== PASSAGE ==

Getting older sucks, doesn’t it? Is it really just downhill from here?

The thing is, I know it isn’t. I think your body goes, you get wrinkles, there’s fat on your thighs THAT JUST WON’T BUDGE, but emotionally you probably get better as you get older, don’t you? Like, you’d become more confident in yourself and stuff? You don’t care so much about what people think about you.

I’m sorry. I have a feeling this is going to be a crap, rambling post. I blame P.M.T.

Speaking of the menstrual cycle, I just downloaded a period tracker app for my phone. It feels a bit suffocating to be honest. My next period’s just blaring out of the calendar in dark red numbers. It’s like it’s mocking me. If it could talk it would say, “I’m coming for you, you can’t hide from me, I will find you and I WILL destroy you”. It’s basically Slapsgiving. Yeah, that’s exactly what it is: Slapsgiving.

===

(PROBLEM TO WORK ON) Reproduce the post above about getting older and the period tracker app, word for word and in full.

== GIVEN ENTRIES ==

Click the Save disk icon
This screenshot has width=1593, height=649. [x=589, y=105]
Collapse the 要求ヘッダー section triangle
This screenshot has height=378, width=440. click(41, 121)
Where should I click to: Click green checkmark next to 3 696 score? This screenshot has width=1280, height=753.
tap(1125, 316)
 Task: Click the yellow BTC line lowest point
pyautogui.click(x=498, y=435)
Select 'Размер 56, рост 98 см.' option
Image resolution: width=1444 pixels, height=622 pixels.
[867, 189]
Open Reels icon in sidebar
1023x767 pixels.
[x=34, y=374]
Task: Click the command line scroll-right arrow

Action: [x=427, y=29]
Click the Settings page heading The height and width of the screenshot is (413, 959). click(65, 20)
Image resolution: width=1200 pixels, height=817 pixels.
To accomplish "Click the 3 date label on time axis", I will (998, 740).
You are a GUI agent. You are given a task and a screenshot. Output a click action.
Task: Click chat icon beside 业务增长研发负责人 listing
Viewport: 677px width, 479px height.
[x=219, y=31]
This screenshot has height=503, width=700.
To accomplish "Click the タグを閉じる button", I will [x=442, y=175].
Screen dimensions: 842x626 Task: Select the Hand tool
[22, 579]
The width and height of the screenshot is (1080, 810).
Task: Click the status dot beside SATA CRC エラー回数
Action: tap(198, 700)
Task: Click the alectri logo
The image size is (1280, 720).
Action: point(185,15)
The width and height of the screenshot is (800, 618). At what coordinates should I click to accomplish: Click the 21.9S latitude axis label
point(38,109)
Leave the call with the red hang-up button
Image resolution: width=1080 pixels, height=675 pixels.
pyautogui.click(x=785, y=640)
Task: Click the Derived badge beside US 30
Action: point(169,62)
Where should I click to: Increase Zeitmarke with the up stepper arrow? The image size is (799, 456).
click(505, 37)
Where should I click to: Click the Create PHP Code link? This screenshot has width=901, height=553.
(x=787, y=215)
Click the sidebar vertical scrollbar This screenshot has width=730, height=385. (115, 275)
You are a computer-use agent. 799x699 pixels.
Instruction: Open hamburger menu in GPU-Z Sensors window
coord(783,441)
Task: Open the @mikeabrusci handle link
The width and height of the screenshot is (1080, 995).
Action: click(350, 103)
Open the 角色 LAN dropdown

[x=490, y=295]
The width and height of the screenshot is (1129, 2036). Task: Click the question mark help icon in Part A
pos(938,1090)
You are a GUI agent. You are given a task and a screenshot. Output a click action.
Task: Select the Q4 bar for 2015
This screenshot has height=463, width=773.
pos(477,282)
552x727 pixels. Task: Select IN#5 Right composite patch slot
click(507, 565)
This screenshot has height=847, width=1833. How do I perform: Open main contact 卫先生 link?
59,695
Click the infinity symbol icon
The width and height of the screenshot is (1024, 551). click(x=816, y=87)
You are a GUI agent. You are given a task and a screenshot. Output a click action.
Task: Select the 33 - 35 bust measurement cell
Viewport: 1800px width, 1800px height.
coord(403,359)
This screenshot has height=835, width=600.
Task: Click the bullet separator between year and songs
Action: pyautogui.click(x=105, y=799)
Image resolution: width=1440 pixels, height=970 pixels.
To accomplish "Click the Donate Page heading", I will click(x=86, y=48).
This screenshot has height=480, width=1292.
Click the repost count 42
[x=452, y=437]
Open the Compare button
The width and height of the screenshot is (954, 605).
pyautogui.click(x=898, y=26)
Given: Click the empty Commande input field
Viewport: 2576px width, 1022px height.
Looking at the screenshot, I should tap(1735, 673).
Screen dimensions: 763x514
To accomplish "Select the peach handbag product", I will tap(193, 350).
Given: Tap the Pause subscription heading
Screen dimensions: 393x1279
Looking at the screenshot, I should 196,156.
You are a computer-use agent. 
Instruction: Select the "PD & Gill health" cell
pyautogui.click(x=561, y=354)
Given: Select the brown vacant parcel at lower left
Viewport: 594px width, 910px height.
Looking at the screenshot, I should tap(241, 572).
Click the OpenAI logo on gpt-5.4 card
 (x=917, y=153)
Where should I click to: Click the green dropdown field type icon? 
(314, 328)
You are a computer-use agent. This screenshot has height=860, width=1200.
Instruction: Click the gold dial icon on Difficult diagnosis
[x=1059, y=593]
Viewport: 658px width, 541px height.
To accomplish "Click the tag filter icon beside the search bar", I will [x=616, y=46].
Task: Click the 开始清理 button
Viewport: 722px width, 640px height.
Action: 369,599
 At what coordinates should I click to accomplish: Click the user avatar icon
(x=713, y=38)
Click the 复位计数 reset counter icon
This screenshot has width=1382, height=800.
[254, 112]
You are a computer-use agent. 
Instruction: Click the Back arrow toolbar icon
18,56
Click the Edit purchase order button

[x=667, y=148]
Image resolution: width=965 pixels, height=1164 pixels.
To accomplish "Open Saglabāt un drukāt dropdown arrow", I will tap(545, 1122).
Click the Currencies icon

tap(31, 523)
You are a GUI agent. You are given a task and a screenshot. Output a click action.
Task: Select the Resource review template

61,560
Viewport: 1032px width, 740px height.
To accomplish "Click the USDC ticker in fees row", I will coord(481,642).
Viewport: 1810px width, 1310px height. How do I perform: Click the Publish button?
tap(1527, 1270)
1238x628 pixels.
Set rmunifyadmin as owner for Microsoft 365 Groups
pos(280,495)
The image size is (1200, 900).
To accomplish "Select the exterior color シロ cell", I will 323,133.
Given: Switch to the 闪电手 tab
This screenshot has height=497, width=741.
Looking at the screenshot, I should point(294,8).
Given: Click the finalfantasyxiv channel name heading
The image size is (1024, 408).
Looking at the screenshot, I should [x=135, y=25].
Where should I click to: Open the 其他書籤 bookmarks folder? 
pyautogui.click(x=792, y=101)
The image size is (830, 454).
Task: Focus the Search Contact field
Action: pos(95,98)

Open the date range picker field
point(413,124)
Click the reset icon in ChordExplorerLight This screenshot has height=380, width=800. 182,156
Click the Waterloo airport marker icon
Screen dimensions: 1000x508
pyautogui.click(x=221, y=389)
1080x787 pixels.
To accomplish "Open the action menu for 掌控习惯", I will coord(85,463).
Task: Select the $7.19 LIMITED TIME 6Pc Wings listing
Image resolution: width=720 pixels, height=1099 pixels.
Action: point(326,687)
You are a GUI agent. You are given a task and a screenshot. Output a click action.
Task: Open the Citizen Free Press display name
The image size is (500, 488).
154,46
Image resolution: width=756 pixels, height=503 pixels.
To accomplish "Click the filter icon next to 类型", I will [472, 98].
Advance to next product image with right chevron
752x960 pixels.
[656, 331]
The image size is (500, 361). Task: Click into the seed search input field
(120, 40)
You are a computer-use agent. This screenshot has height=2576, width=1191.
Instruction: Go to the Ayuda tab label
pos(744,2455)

===

(OUTPUT FOR THIS EXERCISE)
Getting older sucks, doesn’t it? Is it really just downhill from here?

The thing is, I know it isn’t. I think your body goes, you get wrinkles, there’s fat on your thighs THAT JUST WON’T BUDGE, but emotionally you probably get better as you get older, don’t you? Like, you’d become more confident in yourself and stuff? You don’t care so much about what people think about you.

I’m sorry. I have a feeling this is going to be a crap, rambling post. I blame P.M.T.

Speaking of the menstrual cycle, I just downloaded a period tracker app for my phone. It feels a bit suffocating to be honest. My next period’s just blaring out of the calendar in dark red numbers. It’s like it’s mocking me. If it could talk it would say, “I’m coming for you, you can’t hide from me, I will find you and I WILL destroy you”. It’s basically Slapsgiving. Yeah, that’s exactly what it is: Slapsgiving.